Text segment —
══════════
# Preprocessing

Digitised signals in their raw form may contain errors or gaps, and may contain more detail than is actually useful. Before performing any processing, it is sometimes useful to perform preprocessing in order to clean the data.

## Outliers

Some sensors, such as the sensitive instruments used to measure gas exchange, can produce erroneous large values in response to electromagnetic disturbances or other external influences. These spurious values, known as spikes or outliers can bias the overall signal and have a damaging effect on any later processing. The typical solution is to remove them; however, this raises the question of how big a spike needs to be before it is removed. Although the answer may vary from one application to another, a typical rule is to classify any value which deviates from the mean by more than three standard deviations as a spike. This is illustrated in Figure 4 where the mean is represented by the green dashed line and the orange dashed line corresponds to the mean plus three times the standard deviation. There is one obvious spike which should be removed. If it is important to keep the row so that no timesteps are lost, the spike value could be replaced with the mean of the preceding and following values.

Figure 4: Outlier

## Gaps

Gaps may appear in time series data for many reasons including sensor faults. Various strategies can be employed for dealing with them, the simplest being to forward fill or backward fill. In a forward-fill strategy, the previous measured value is used to fill the gap, and in a backward-fill strategy, the next valid measured value is used. Forward filling is easy to implement in a microprocessor sketch, and represents a simple choice of approach.
══════════
[Stored data entries]
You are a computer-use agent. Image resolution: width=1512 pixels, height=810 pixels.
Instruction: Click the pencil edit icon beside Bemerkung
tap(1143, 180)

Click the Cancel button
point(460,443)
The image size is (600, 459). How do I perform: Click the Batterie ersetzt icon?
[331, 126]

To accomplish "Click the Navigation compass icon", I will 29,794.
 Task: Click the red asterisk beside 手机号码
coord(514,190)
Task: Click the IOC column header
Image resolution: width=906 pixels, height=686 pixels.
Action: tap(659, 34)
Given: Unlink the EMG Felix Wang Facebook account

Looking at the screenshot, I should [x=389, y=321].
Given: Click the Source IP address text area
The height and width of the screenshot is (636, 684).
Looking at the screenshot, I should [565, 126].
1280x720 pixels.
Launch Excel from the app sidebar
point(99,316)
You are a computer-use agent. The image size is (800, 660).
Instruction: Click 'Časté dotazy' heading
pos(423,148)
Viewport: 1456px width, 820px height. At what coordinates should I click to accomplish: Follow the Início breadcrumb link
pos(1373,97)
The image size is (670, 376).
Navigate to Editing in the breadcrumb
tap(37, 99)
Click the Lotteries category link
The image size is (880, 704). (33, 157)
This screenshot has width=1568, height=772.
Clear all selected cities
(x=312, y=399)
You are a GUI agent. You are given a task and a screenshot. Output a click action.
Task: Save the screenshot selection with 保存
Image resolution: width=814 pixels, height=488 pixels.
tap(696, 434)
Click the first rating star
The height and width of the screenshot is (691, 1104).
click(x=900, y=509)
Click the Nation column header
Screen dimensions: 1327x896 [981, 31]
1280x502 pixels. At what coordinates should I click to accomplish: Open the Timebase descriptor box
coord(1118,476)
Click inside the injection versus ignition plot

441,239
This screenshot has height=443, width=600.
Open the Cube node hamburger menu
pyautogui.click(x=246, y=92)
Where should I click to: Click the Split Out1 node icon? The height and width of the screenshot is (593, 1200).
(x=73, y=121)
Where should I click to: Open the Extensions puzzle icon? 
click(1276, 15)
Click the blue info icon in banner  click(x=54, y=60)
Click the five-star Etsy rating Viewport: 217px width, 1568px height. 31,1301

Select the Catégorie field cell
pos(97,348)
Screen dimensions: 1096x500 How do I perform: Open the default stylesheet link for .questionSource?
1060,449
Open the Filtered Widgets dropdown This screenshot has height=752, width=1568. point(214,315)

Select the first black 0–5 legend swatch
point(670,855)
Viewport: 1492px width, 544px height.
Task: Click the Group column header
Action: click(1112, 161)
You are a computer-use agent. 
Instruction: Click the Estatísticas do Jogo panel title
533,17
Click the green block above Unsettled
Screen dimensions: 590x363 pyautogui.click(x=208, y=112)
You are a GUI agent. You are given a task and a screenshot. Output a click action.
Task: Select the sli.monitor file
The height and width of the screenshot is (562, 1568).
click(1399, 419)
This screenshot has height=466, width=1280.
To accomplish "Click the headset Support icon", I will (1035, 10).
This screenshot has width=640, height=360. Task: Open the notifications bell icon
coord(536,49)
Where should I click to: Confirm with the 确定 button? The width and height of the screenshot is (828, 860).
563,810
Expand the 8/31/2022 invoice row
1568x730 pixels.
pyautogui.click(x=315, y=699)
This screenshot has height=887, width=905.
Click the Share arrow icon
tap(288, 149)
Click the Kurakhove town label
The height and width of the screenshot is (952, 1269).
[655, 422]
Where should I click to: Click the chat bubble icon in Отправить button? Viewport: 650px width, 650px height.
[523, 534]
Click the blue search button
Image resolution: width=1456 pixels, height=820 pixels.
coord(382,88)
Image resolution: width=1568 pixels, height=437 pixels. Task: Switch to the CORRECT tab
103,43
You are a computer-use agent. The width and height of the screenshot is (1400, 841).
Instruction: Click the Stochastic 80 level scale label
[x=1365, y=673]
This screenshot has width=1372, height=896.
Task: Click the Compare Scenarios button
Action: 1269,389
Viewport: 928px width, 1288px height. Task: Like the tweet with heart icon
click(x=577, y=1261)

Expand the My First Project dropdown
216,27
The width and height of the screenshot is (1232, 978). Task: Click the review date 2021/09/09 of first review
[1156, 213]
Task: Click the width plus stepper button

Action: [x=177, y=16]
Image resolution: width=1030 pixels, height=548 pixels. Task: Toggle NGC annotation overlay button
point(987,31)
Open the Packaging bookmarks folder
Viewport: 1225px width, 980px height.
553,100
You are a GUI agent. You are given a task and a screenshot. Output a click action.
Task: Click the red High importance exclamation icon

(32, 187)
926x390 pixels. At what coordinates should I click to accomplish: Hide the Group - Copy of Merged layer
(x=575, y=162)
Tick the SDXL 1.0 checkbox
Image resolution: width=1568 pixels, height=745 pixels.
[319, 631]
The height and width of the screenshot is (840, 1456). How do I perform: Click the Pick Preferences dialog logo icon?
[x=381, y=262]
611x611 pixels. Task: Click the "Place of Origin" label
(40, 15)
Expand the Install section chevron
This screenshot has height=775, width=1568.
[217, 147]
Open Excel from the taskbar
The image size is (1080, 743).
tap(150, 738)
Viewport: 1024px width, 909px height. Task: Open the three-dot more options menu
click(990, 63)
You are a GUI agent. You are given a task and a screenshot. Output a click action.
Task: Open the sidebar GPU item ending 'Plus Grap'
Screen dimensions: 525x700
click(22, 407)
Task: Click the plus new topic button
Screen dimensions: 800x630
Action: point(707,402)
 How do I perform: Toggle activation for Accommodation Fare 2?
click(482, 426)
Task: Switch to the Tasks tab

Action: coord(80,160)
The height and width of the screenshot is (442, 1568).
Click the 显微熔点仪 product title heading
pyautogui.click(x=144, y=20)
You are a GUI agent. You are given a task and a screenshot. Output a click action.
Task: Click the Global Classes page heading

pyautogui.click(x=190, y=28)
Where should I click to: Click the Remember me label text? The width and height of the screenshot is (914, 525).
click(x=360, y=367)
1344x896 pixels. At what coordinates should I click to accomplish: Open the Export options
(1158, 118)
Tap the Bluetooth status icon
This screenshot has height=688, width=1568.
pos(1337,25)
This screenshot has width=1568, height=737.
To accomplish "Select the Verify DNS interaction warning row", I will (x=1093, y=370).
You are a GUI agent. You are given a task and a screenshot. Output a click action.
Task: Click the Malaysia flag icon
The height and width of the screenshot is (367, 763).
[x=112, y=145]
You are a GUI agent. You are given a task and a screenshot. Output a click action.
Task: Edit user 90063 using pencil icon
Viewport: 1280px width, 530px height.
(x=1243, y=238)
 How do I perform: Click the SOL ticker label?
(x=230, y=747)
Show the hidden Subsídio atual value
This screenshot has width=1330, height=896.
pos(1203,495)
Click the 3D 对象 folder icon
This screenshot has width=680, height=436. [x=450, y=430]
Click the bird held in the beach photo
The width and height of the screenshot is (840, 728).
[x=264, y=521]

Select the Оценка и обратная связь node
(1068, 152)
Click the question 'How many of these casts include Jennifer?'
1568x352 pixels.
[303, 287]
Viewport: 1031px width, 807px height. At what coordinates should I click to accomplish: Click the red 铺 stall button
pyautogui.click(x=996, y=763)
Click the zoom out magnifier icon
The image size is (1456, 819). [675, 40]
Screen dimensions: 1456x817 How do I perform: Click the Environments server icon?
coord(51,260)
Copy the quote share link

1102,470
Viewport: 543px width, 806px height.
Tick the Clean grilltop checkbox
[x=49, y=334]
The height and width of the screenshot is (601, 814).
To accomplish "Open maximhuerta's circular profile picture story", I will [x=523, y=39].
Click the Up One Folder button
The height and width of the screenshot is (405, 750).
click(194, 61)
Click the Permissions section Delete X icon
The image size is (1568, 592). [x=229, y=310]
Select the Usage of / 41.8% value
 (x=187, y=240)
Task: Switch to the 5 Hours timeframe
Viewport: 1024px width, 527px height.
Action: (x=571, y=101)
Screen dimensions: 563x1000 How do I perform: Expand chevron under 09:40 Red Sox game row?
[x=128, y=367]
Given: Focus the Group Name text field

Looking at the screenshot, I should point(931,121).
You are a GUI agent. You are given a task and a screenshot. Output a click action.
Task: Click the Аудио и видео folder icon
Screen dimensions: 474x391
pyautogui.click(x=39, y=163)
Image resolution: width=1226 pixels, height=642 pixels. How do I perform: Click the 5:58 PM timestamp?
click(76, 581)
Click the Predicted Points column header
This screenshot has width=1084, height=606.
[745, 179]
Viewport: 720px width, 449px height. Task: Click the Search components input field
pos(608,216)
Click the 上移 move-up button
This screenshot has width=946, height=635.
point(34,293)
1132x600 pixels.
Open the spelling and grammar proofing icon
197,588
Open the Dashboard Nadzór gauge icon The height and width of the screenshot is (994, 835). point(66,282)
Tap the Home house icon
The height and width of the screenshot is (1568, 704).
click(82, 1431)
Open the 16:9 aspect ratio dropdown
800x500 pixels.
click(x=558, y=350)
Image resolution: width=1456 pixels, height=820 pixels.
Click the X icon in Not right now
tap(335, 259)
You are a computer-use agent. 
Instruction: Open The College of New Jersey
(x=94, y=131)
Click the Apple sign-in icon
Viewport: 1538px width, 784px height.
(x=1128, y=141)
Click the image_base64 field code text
══════════
Challenge A — Retype the lines of the listing from the line containing "Where should I click to: Click the Remember" up to and including the line containing "The image size is (1456, 819). [675, 40]".
Challenge B — Continue the text on preprocessing digitized signals from where it stops.

Exercise result A —
Where should I click to: Click the Remember me label text? The width and height of the screenshot is (914, 525).
click(x=360, y=367)
1344x896 pixels. At what coordinates should I click to accomplish: Open the Export options
(1158, 118)
Tap the Bluetooth status icon
This screenshot has height=688, width=1568.
pos(1337,25)
This screenshot has width=1568, height=737.
To accomplish "Select the Verify DNS interaction warning row", I will (x=1093, y=370).
You are a GUI agent. You are given a task and a screenshot. Output a click action.
Task: Click the Malaysia flag icon
The height and width of the screenshot is (367, 763).
[x=112, y=145]
You are a GUI agent. You are given a task and a screenshot. Output a click action.
Task: Edit user 90063 using pencil icon
Viewport: 1280px width, 530px height.
(x=1243, y=238)
 How do I perform: Click the SOL ticker label?
(x=230, y=747)
Show the hidden Subsídio atual value
This screenshot has width=1330, height=896.
pos(1203,495)
Click the 3D 对象 folder icon
This screenshot has width=680, height=436. [x=450, y=430]
Click the bird held in the beach photo
The width and height of the screenshot is (840, 728).
[x=264, y=521]

Select the Оценка и обратная связь node
(1068, 152)
Click the question 'How many of these casts include Jennifer?'
1568x352 pixels.
[303, 287]
Viewport: 1031px width, 807px height. At what coordinates should I click to accomplish: Click the red 铺 stall button
pyautogui.click(x=996, y=763)
Click the zoom out magnifier icon
The image size is (1456, 819). [675, 40]

Exercise result B —
For more accuracy, an interpolation approach can be employed. With this strategy, the missing values are calculated based on the last valid value before the gap and the first valid value following the gap. Different mathematical functions can be used, but the simplest choice is linear interpolation where the difference between the two known limits is divided by the number of missing values plus one to find the change in value per timestep. The missing values are then calculated by successively adding this value to the previous one. For example, if a value of 10 is observed followed by three missing values and then 14, the step value is $$(14-10)/(3+1)=1$$. Each missing value is therefore calculated by adding 1 to the preceding value.

## Smoothing

It is sometimes inconvenient if a signal has many abrupt peaks and troughs. Often, the quantity of interest is actually the underlying trend rather than the fine detail. A good way to smooth a choppy signal is to use a moving average. This involves sliding a window of fixed size over original data and replacing the centre value with the mean of all the values that fall within the window. Figure 5 illustrates the use of Excel to calculate a moving average with window size of 15 (MA15) for a set of sea surface temperature readings.

Figure 5: Calculating a moving average with a window size of 15

When calculating a moving average, a little data is lost from the start and the end of the original range. The effect of this smoothing operation is shown in Figure 6 where the blue curve represents the orginal data, and the orange curve is the moving average. The larger the window, the more the original curve is smoothed.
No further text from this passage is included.